Strona:F. Antoni Ossendowski - Gasnące ognie.djvu/134

Ta strona została skorygowana.
104
GASNĄCE OGNIE

Etykietę urzędowo-oficjalną doprowadzono tu do szczytu perfekcji i snobizmu, chociaż każdy z osobna uczestnik i wykonawca tej etykietalnej mordęgi w gruncie rzeczy pozostaje zwykłym, sympatycznym i prostym w obejściu się człowiekiem.

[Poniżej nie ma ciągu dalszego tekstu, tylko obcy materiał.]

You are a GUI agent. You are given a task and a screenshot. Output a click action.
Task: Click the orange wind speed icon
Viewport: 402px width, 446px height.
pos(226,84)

Podczas swych podróży po kolonjach często spotykałem się z tą wygórowaną, egzaltowaną etykietalnością, przechodzącą w ciężki obowiązek, a z biegiem czasu w altera natura, w snobizm nieznośny.
Myślałem nad tem nieraz i szukałem istotnej przyczyny tego zjawiska.
Zdaje mi się, że jestem bliski prawdy, jeżeli powiem, że jest to obawa przed „degrengoladą.“
Wiem, że w Rosji urzędnicy, pochodzący z kulturalnych rodzin, a przeniesieni na prowincję, szybko się opuszczali, dziczeli i zapominali o przepisach towarzyskiego życia. Taka dygresja odbywała się szybko, bo kulturalne cechy Rosjanina, aczkolwiek często bardzo dobre, nie miały tradycyj, nie były wsiąknięte głęboko ani w krew jego, ani też w etykę.
Zresztą samotność, jednostajne życie, obce otoczenie istotnie skłania każdego człowieka do pewnej abnegacji obyczajowej.
Pamiętam ciężki czas mojej włóczęgi przez Azję w ciągu niemal dwu lat. Bardzo prędko spostrzegłem, że zaczynam się zaniedbywać. Żeby wstrzymać ten proces, zmuszałem się do czynności dawnych, chociaż w ówczesnem mojem życiu były one zgoła zbędne i bezcelowe.
Otóż rano robiłem staranną toaletę, przed każdym posiłkiem myłem się, przed obiadem — nawet przebierałem się, czyli zamiast swetra, nakładałem bluzę, zresztą, jednakowo starą i zniszczoną.
Myślę, że tak też jest z tą etykietą i z tem baczeniem na swoją i swoich znajomych konduitę.
Podtrzymuje to ludzi na poziomie kulturalnych nawyknień i obyczajów towarzyskich i jednocześnie zmusza do ostrożności w postępkach, co znowu, jako surogat bardziej podniosłych ideałów, wypełnia pustkę życia na wygnaniu.
A już co do tej „pustki“ życia, to palestyńskie bytowanie może zdobyć w tym kierunku „laur olimpijski“.